- Folha de S. Paulo
Nossa epidemia seguirá crepitando, enquanto o mundo vira uma página
Na bandeira, substitua-se o lema positivista “Ordem e Progresso” por “Não repara a bagunça”, a inevitável saudação brasileira às visitas, escrita assim mesmo, do jeito bagunçado que as pessoas falam. A sugestão irônica, triste e afetuosa, circulava entre nós, nos tempos de faculdade. Hoje, 40 anos depois, a crise do coronavírus revela sua atualidade.
Um presidente negacionista decidiu que a Covid é “uma gripezinha”, recusou-se a organizar o respaldo econômico à emergência sanitária, fechou o Ministério da Saúde, engajou-se em atos de sabotagem das regras de distanciamento social.
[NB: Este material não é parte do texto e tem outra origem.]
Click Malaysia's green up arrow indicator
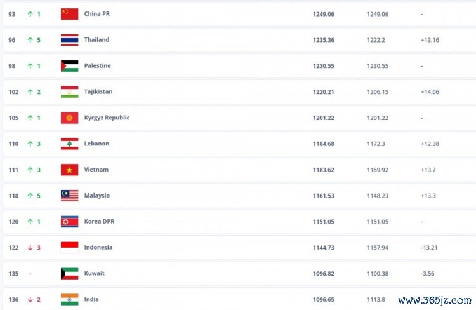The image size is (476, 310). point(30,196)
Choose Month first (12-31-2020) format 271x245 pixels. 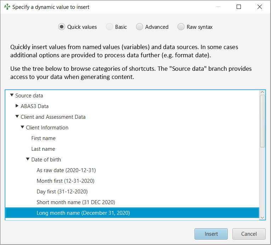[66, 181]
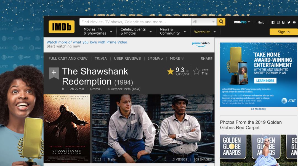The width and height of the screenshot is (298, 166).
Task: Open IMDb's Twitch icon
Action: click(284, 22)
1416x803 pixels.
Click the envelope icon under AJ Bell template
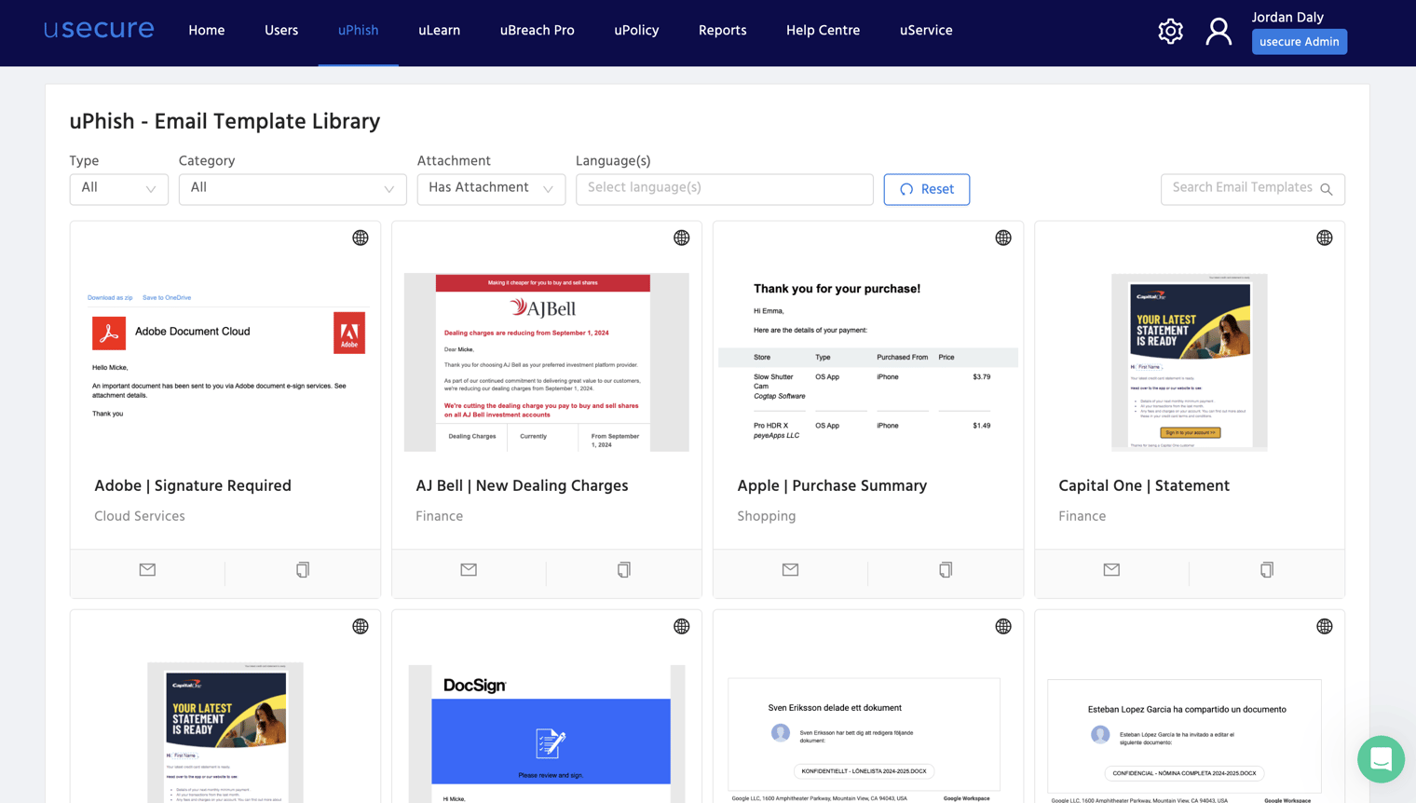468,569
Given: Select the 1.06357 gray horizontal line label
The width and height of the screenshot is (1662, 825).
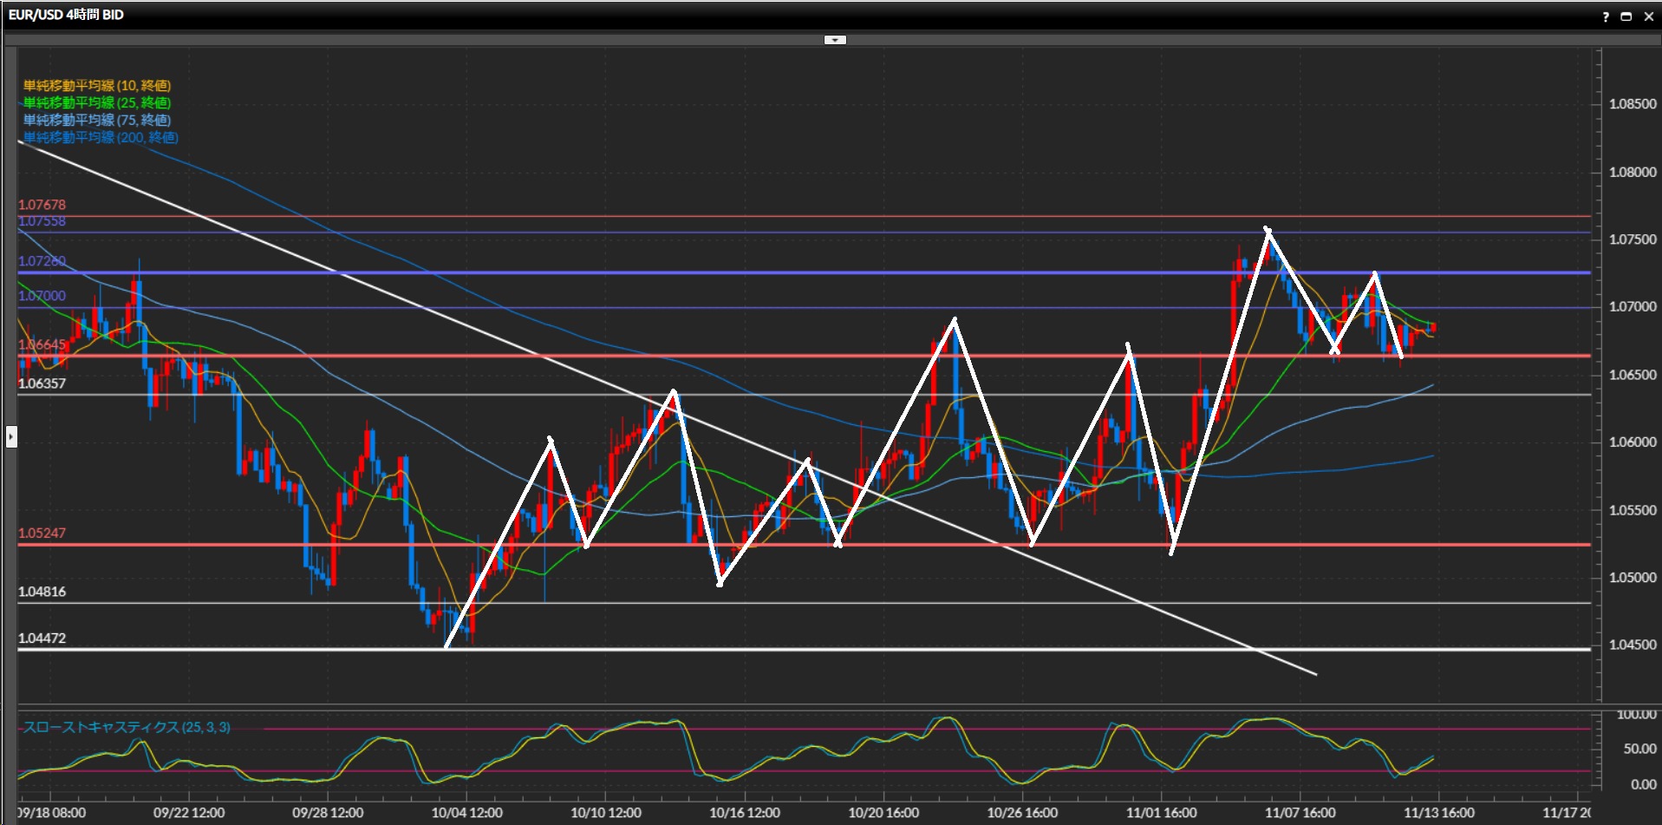Looking at the screenshot, I should [42, 383].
O STF reagiu transformando o país numa confederação de 27 entidades territoriais mais ou menos independentes. Na ausência de coordenação nacional, governadores, prefeitos e até juízes intrometidos costuraram uma colcha de retalhos de medidas sanitárias incongruentes.
A bagunça esvaziou menos as ruas que o sentido das palavras. Do Maranhão ao Ceará, quarentenas parciais ganharam o nome de “lockdown”.
O governo paulista anunciou uma “quarentena inteligente”, confessando involuntariamente que experimentamos dez semanas de quarentena burra. Na etapa da burrice, fechou-se às pressas a economia de centenas de cidades do interior quase livres da epidemia. Na da inteligência, essas áreas serão desconfinadas, justamente na hora da chegada do vírus.
A bagunça é, às vezes, cálculo eleitoral. O prefeito paulistano, um administrador que executa antes para depois planejar, o gênio de bloqueios viários e megarrodízios, clamou por um “lockdown” imposto pelo governador, sobre quem recairia o peso do fracasso, antes de girar 180 graus, temendo a paralisação de obras de apelo eleitoral.
Na capital paulista, ninguém pode andar em parques, atividade saudável e segura, mas todos já podem visitar os shoppings. No Rio, cidade que declina sem elegância, as praias continuam proibidas, mas o prefeito puro e santo excetuou as igrejas, permitindo aglomerações nos templos. Há jornalistas que culpam o povo pela dissolução das quarentenas.
Às vezes, a bagunça é método. No estado do Rio, sob um governador-juiz que prega a eliminação extrajudicial de suspeitos, a corrupção adaptou-se celeremente ao cenário epidemiológico. Seguindo a clássica receita de autoajuda dos investidores, de converter crises em oportunidades, firmaram-se contratos fraudulentos para a construção de hospitais de campanha.
Saúde antes de tudo. O extinto Ministério da Saúde, reduzido à condição de acampamento militar, foi colonizado por curandeiros charlatães. Curvado às ordens presidenciais, ele recomenda o uso indiscriminado da cloroquina em pacientes de Covid, contrariando as conclusões de investigações científicas abrangentes. Às vezes, a bagunça é crime.
Não damos sopa para o azar. Os países europeus, bagunceiros, só exigem o uso de máscara em lugares fechados. No Brasil, somos ordeiros, rígidos, implacáveis: a Câmara estendeu a obrigação aos espaços abertos. Obedientes, as pessoas percorrem as calçadas com o apetrecho na testa ou no pescoço, manuseando-o irrestritamente, enquanto as máscaras dos motoqueiros se cobrem de películas de fuligem. Fazemos leis para chinês ver.
Nunca relaxamos. O fechamento geral de escolas é medida de eficácia improvável no combate ao coronavírus, concluiu um estudo publicado pela Lancet, revista médica de referência.
Na Europa, a reabertura escolar figura entre as medidas pioneiras da flexibilização, pois a longa interrupção atinge devastadoramente famílias e alunos pobres. Mas, por aqui, isso foi relegado ao epílogo do cronograma das autoridades. “Vire-se, povinho!” —eis a mensagem de governantes tementes a Deus ou à “Ciência”.
Nossa epidemia seguirá crepitando, enquanto o mundo vira uma página. Temos tempo para substituir o lema que atravessa a esfera azul celeste da bandeira tão amada.
*Demétrio Magnoli, sociólogo, autor de “Uma Gota de Sangue: História do Pensamento Racial”. É doutor em geografia humana pela USP.